# Buying a used 2006 X-Trail LE



## kadamczy (Apr 23, 2012)

Background: Currently I own a 1996 Toyota Avalon. The car is bulletproof but I'm tiring of it and would like more space.

I tend to over-research vehicle purchases and after reviewing the Rav4, Escape, CR-V and Equinox I stumbled upon the X-Trail.

A few questions to those of you who own one of these vehicles:

1) What's your real world MPG? Currently in my Avalon, I get 400 km to a 60 litre tank...not great but straight highway will net me 600 km

2) Are all X-Trails destined to have bearing failure, cold weather door closing issues etc?

3) Are replacement parts expensive compared to other vehicles you've owned?

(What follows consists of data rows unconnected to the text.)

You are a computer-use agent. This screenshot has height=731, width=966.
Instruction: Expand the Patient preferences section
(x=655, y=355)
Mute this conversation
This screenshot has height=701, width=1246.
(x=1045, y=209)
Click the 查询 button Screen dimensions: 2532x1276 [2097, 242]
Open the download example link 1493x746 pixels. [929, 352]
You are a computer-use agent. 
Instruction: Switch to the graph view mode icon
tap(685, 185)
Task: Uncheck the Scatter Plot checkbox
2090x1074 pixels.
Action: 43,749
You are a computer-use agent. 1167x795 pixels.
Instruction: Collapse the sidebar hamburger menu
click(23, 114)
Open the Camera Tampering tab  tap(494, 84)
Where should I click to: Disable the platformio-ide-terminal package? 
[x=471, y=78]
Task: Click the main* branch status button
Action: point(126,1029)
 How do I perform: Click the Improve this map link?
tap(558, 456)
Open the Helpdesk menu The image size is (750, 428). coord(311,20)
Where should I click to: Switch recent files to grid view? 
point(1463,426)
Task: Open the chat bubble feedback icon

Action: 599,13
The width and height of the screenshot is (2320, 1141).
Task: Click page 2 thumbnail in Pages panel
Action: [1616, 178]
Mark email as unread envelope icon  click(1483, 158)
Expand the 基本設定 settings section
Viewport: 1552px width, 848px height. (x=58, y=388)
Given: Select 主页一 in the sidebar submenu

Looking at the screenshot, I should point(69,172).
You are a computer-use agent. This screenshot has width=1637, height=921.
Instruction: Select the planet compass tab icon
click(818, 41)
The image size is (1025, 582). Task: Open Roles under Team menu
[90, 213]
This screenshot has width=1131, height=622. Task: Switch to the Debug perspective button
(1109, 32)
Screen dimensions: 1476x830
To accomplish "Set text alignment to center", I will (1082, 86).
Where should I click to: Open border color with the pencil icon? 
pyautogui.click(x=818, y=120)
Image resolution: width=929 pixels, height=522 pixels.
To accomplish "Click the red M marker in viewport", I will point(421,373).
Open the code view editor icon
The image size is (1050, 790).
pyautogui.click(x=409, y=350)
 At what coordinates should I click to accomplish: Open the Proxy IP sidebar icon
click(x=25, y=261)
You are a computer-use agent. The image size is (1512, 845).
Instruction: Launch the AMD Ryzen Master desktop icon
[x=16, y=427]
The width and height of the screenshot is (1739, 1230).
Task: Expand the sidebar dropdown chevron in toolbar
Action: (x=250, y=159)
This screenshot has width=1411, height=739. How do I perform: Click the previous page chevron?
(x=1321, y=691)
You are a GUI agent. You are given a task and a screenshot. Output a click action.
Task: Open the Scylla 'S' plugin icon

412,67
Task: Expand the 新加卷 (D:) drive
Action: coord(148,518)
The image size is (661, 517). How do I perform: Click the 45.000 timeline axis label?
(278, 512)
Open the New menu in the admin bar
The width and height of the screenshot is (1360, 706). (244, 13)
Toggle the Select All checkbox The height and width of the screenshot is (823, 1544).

4) Would you consider the vehicle good value if you bought one used (2006 LE) for $8000?

Thanks in advance,
Karl


----------



## tinofapples (Apr 24, 2012)

Don't do what I just did 2 days ago, I bought a 2006 without spotting that the engine management light has been tampered with (I think) cause it doesn't come on during startup. Somebodys hiding something, have the car booked into Nissan dealer on Monday for a diagnostics check. God only knows what I'm gonna find out :-(


----------



## smj999smj (Jan 1, 2006)

I love Nissans, but if it were my money, I'd take the RAV-4!


----------



## shabalia (Dec 27, 2005)

1) 45 litres Toronto to Montreal (500km), variable in town depending on how I drive. maybe 11-12L/100km.
2) I rarely have any cold weather door closing problems, and it is never more than 1 door, and for less than half a day
3) 1 bearing replaced under warranty at 45000km, shouldn't be a huge expense anyway, but annual brake service adds up - if you don't do it you will have bigger problems 
4)'06 LE for $8000 sounds almost too good to be true...what is the mileage?


----------